I feel bad for anyone old or new who wants help and advice, but is too nervous to post for the first time or has been at best disillusioned by some of the responses they've received and doesn't come back.

Smileless2012 Wed 13-May-26 17:11:24

I'll look forward to an explanation too eddie.

stillawipp Wed 13-May-26 17:01:42

Yes, I agree Smileless2012, I have also had PMs from those who are put off from posting because of the constant challenges and arguments & I myself gave up at one time as it just seemed pointless. I just feel so bad for the people who want help and advice and are too nervous to get involved.

Smileless2012 Wed 13-May-26 16:50:35

Judgemental and overtly critical comments will put people off from posting stillawipp.

I would think that seeing posts of that nature being challenged rather than being off putting would give others some comfort knowing that there are some who will respond kindly. It isn't so much what we say, but how we say it that matters.

Every estrangement thread doesn't go the way this one has but unfortunately many do.

Others trying to make me look bad by incorrectly posting about our estrangement isn't lovely for me and certainly doesn't float my boat, but after 13 years of it it doesn't bother me either. It does though deter others from posting as I know from pm's I've received over the years, and too many who think they've found somewhere 'safe' to talk about their own situation have been driven away because of how they've been responded too and/or seen how others are treated.

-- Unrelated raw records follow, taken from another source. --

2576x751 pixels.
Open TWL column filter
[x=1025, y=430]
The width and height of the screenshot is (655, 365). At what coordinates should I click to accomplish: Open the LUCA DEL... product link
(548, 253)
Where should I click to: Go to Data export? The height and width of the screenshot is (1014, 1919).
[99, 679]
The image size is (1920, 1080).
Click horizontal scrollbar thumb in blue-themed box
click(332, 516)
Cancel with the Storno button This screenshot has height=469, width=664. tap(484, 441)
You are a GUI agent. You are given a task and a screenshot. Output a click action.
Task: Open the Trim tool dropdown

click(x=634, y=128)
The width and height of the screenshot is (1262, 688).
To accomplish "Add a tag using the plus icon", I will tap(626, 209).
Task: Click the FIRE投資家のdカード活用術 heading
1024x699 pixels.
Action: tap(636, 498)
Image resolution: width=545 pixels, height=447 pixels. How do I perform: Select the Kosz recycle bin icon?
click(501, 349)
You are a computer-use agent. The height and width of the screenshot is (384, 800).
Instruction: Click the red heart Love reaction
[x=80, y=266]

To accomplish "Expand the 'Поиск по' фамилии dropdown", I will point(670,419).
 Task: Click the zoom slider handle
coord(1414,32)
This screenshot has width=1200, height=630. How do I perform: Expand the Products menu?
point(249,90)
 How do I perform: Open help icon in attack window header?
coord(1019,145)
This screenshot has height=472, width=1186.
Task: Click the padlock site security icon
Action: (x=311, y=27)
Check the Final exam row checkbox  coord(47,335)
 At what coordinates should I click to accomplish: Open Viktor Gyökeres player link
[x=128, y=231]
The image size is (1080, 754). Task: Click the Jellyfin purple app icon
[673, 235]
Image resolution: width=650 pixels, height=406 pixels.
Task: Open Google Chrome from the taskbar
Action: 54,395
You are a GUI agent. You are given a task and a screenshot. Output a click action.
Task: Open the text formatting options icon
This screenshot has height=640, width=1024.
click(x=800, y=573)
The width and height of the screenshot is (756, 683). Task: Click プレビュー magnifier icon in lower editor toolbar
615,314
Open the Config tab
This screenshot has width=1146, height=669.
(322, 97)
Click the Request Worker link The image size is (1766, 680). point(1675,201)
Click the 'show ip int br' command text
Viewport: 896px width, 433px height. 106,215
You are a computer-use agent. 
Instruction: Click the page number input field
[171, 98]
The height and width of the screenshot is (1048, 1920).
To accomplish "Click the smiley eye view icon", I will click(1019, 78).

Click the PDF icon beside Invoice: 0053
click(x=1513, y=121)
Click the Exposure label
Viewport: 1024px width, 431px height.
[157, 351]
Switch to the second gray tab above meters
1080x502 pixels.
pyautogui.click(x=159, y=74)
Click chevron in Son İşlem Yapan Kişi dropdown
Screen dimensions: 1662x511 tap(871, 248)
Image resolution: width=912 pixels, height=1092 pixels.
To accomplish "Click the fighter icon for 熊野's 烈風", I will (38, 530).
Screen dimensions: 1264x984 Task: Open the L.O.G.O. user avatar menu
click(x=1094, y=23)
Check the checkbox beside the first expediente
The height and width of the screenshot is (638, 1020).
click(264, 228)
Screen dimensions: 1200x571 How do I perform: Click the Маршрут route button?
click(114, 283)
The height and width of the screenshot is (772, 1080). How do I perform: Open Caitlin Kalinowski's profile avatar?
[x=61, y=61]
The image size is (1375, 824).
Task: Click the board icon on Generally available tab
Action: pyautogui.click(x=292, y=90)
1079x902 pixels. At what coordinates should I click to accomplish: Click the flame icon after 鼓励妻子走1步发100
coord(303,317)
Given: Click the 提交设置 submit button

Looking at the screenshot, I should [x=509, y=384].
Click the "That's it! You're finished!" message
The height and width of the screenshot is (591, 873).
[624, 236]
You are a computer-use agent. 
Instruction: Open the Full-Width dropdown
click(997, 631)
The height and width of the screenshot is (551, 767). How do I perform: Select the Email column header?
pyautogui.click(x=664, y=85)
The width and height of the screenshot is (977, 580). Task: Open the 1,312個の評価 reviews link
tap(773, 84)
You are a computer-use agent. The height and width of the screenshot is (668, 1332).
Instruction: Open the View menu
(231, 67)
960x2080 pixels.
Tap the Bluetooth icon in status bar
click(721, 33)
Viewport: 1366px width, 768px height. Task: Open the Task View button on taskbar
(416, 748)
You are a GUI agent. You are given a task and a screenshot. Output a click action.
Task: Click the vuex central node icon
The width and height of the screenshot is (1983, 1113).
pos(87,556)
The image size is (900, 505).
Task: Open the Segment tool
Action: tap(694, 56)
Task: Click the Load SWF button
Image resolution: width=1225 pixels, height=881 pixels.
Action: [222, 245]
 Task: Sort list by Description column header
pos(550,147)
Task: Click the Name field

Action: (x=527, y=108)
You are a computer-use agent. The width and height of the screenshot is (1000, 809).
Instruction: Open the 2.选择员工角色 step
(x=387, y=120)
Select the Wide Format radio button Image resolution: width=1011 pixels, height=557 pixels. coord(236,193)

I agree InRainbows that a lot of very good advice about how certain behaviours can be received is good advice but not if it's delivered by insulting the one the advice is being given too.

eddiecat78 Wed 13-May-26 16:47:01

Could someone explain to me why NRD is being accused of habitually shouting and swearing at his son.
He said that following his son's surprising and unwarranted actions he lost it and said a few expletives "which is NOT common" . I take that to mean it is very unusual for him to swear at his son - and in this case it happened because he was so shocked by his son's behaviour.
Let's not forgotten that his son had been quite happy to live with NRD for a long time while it was to the son's financial advantage (which apparently counts for nothing now).

InRainbows Wed 13-May-26 16:30:32

For myself, I think no one is perfect and we all make mistakes of course we do. It's that old idea of showing you are sorry by not repeating it.

I am conversely to what people accuse each other of, coming into these discussions with the idea that no-one is bad, not the parent and not the child. Just 2 people that may be helped by an outside perspective with a strong sense of right and wrong.